Intervention de Alain Fauré

Séance en hémicycle du 10 mars 2015 à 21h30
Nouveaux droits des personnes en fin de vie — Discussion générale

Photo issue du site de l'Assemblée nationale ou de WikipediaAlain Fauré :

Madame la présidente, madame la ministre, mes chers collègues, l’histoire législative française montre que les lois sociétales exacerbent les passions, clivent souvent le pays le temps des discussions à l’Assemblée nationale. Ensuite, elles alimentent aussi des rancoeurs souvent contraires aux principes philosophiques et religieux de ceux qui les entretiennent.

Pourtant, au fil du temps, force est de constater qu’aucune de ces lois, comme celle autorisant l’IVG par exemple, n’ont été supprimées. Nous venons même, s’agissant de cette dernière, de la faire progresser, malgré des tentatives de remise en cause. Il faut être persévérant, écouter, expliquer sans relâche, discuter et remettre sans cesse son ouvrage sur le métier pour faire aboutir ce que l’on pensait ne jamais obtenir.

Ces lois exacerbent les passions et au final laissent peu de place à la raison. Dans ce texte sur la fin de vie, il ne faut pas que l’essentiel de la discussion se résume à opposer « subir » à « choisir ».

Nous devons partir du constat que les Français meurent trop souvent mal. Il existe encore des disparités importantes sur notre territoire, disparités imputables à de nombreuses causes : des moyens financiers limités, l’absence de formation des équipes soignantes, des inégalités sociales et le désarroi des familles.
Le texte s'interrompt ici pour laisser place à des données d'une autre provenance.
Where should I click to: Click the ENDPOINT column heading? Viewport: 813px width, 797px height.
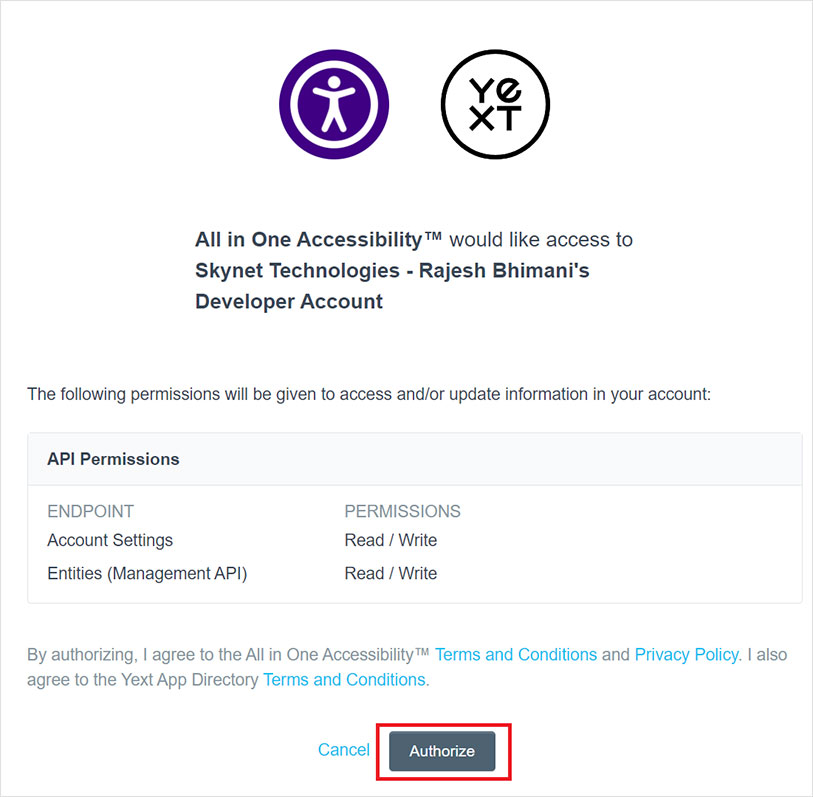click(x=90, y=511)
La loi Leonetti de 2005 avait amélioré cette situation, mais pas suffisamment. C’est pour cela que le Président de la République avait proposé, dans son vingt-et-unième engagement, d’apporter une amélioration au droit de mourir sans souffrance et dans la dignité, tout en accordant des droits aux patients.

En premier lieu, ce texte donne au malade le droit de décider d’accepter ou non des soins pour le maintenir en vie. Le patient aura aussi la possibilité de demander l’enclenchement de la sédation profonde et continue pour accompagner l’arrêt des traitements jusqu’à son décès. Et si le malade n’est pas conscient, il aura pu désigner une personne de confiance dont le statut sera enfin reconnu et qui le représentera le moment venu.

Ce texte n’est pas celui que j’aurais voulu voir aboutir. Je me sentais plus proche de la proposition de loi Massonneau et, dans la discussion générale de la proposition Leonetti d’avril 2013, j’avais émis le souhait que nous allions jusqu’à reconnaître aux Français le droit de choisir le moment de leur mort lorsqu’ils sont atteints d’une maladie incurable.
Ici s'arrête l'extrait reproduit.